Further, the agent is siRNA for the TM9SF1 gene.

Further, the base sequence of the siRNA is as follows:

(SEQ ID NO. 1) 5′-GGUUACGACCUGACGAGUUTT-3′.

SiRNA having the sequence shown in SEQ ID NO. 1 can effectively inhibit TM9SF1 gene expression. In the cells transfected with the siRNA, the relative expression level of TM9SF1 gene is (0.11±0.04, (P<0.005)), which is far lower than that of a control group, with an interference efficiency thereof being greater than 50%. Meanwhile, the expression level of IL8 gene is (0.23±0.17, (P<0.005)), which is significantly lower than that of the control group. It is indicated that the siRNA has a relatively high interference efficiency, and can also be used as a brand-new medicament for inhibiting angiogenesis in tumor tissues.
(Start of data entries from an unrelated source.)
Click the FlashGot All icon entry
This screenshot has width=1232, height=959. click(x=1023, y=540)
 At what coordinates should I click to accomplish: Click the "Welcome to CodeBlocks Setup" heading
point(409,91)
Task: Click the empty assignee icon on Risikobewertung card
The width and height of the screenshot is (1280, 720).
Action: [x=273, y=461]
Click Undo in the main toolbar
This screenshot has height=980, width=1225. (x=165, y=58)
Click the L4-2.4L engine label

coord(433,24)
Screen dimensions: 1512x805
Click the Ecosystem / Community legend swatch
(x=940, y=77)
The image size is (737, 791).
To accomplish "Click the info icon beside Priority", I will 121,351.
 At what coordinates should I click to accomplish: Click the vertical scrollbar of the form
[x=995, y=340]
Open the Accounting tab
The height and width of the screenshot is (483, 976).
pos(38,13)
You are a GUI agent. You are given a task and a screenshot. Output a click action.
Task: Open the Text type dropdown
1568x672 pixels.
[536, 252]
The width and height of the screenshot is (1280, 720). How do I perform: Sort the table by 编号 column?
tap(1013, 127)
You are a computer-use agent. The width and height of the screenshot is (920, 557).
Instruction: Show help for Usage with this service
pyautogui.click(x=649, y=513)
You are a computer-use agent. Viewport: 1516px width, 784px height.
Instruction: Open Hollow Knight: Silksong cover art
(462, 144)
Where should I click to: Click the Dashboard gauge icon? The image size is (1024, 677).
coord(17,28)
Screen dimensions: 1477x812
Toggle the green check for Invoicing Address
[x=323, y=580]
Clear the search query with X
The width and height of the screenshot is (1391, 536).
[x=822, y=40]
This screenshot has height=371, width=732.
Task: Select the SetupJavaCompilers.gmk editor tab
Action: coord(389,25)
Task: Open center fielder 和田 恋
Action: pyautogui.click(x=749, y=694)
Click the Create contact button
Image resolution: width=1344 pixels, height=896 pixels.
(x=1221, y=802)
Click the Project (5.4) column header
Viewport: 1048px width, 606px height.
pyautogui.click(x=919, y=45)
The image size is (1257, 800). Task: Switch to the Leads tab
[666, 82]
In a fifth aspect, the present disclosure provides use of TM9SF1 gene as a target for screening for a medicament for treating hypertension.

Further, the medicament described above inhibits or silences the expression of TM9SF1 gene, with the TM9SF1 gene as a target.

ACE1, also named CD143, is an important molecule leading to vasoconstriction and elevation of blood pressure. Thus, angiotensin-converting enzyme inhibitor (ACE1) is used clinically as a first-line drug for the treatment of hypertension (CHIEN S C, OU S M, SHIH C J, et al. Comparative Effectiveness of Angiotensin-Converting Enzyme Inhibitors and Angiotensin II Receptor Blockers in Terms of Major Cardiovascular Disease Outcomes in Elderly Patients: A Nationwide Population-Based Cohort Study [J]. Medicine (Baltimore), 2015, 94(43):e1751. KANDA D, TAKUMI T, MIYATA M, et al. Angiotensin-Converting Enzyme Inhibitor Prevents the Worsening of Renal Function in the Late Phase after Percutaneous Coronary Intervention [J]. J Atheroscler Thromb, 2016, 23(2):233-240. SHIH C J, CHEN H T, CHAO P W, et al. Angiotensin-converting enzyme inhibitors, angiotensin II receptor blockers and the risk of major adverse cardiac events in patients with diabetes and prior stroke: a nationwide study [J]. J Hypertens, 2016, 34(3):567-574, 575.). The results of the study suggest that after endogenous TM9SF1 is interfered with, the expression level of HUVEC ACE1 decreases by 90% or more, indicating that TM9SF1 plays an important role in promoting the expression of ACE1 in endothelial cells.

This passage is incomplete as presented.